§ Texte cité
Cette affaire concernait un ressortissant malien dénommé M. Koné contre qui des griefs avaient été prononcés par l’État malien. En effet, c’était la Cour suprême de la République du Mali qui avait porté contre M. Koné certaines accusations. Pour la haute juridiction malienne, M. Koné était coupable de deux chefs d’accusation.

Tout d’abord, la Cour estimait que M. Koné avait commis une infraction de « complicité d’atteinte aux biens publics ». Celle-ci était ajoutée de l’infraction « d’enrichissement sans cause ».

En réalité, le litige qui était porté à la censure de la Cour suprême du Mali était le fait pour M. Koné d’avoir effectué des transferts de fonds en dehors de l’État, fonds qui provenaient pour la plupart de la vente d’hydrocarbures.

Ayant considéré que les charges qui pesaient sur M. Koné avaient un caractère sérieux, un mandat international fut lancé contre lui alors même qu’il se trouvait sur le territoire français. Il était alors demandé aux autorités administratives de la France de lancer contre M. Koné une procédure d’extradition vers le Mali.

Arrêt Koné : La procédure et les prétentions des parties

Décret de la France acceptant l’extradition

Comme expliquée dans la section préliminaire, la demande d’extradition devait en principe passer par une procédure de coopération internationale pénale entre la France et le Mali. Le but visé était de renvoyer M. Koné vers les juridictions de son pays qui avaient la compétence pour statuer sur le contentieux. Dans ce cadre, un décret avait été pris en France pour autoriser l’extradition de M. Koné.

§ Données affichées

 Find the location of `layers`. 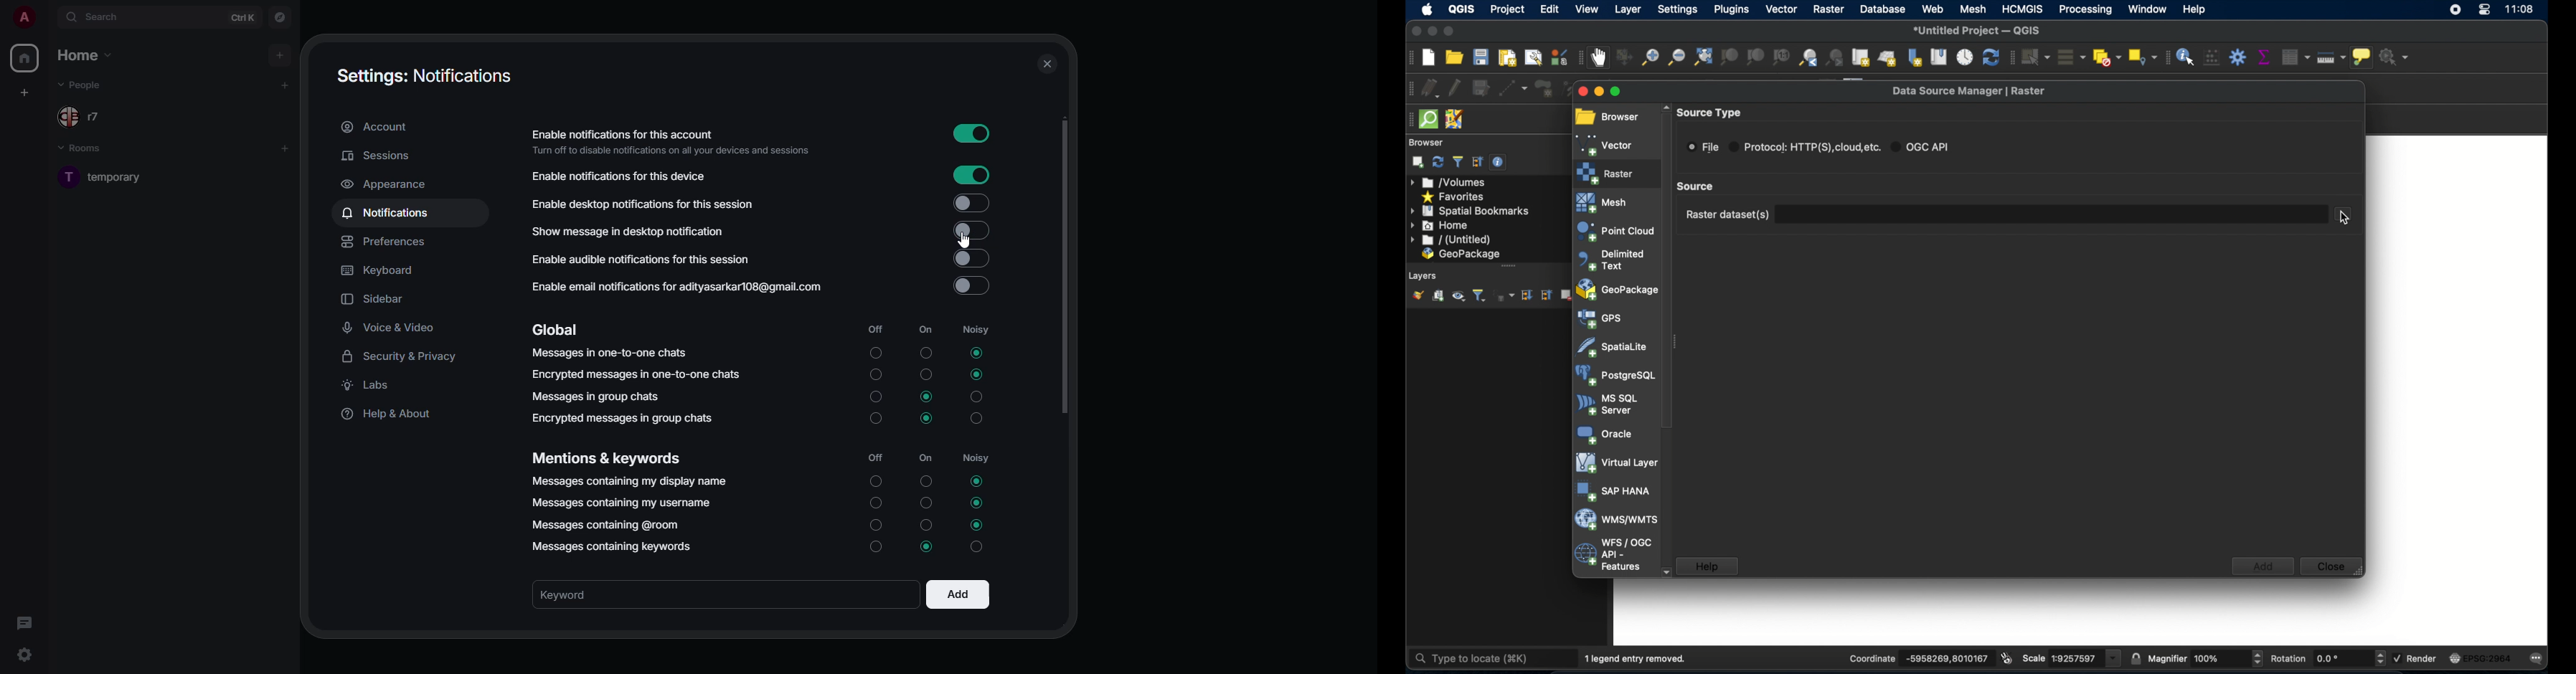

layers is located at coordinates (1424, 275).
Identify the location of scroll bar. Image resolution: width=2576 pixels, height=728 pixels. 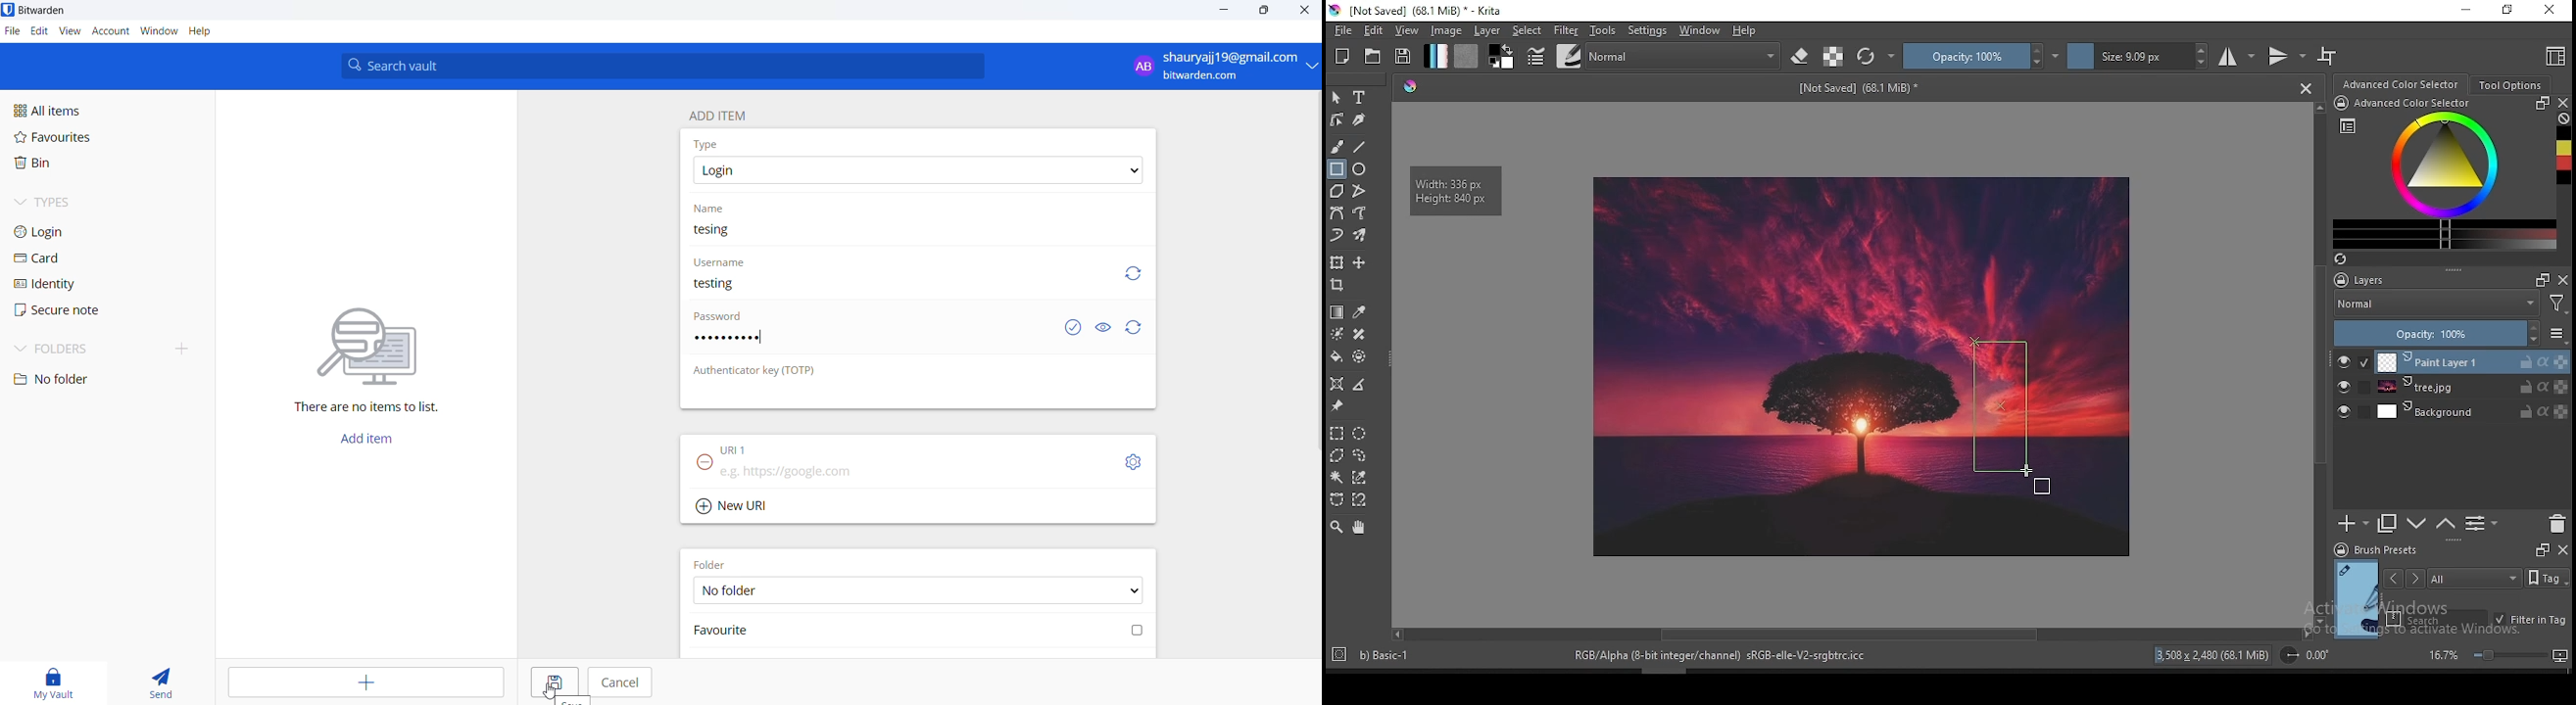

§ Consigne
Pouvez-vous recopier, dans le texte sur l'affaire Koné, le passage qui commence par « Décret de la » et se termine par « de M. Koné. » ? Seul le texte sur l'affaire Koné sert de référence.

§ Réponse attendue
Décret de la France acceptant l’extradition

Comme expliquée dans la section préliminaire, la demande d’extradition devait en principe passer par une procédure de coopération internationale pénale entre la France et le Mali. Le but visé était de renvoyer M. Koné vers les juridictions de son pays qui avaient la compétence pour statuer sur le contentieux. Dans ce cadre, un décret avait été pris en France pour autoriser l’extradition de M. Koné.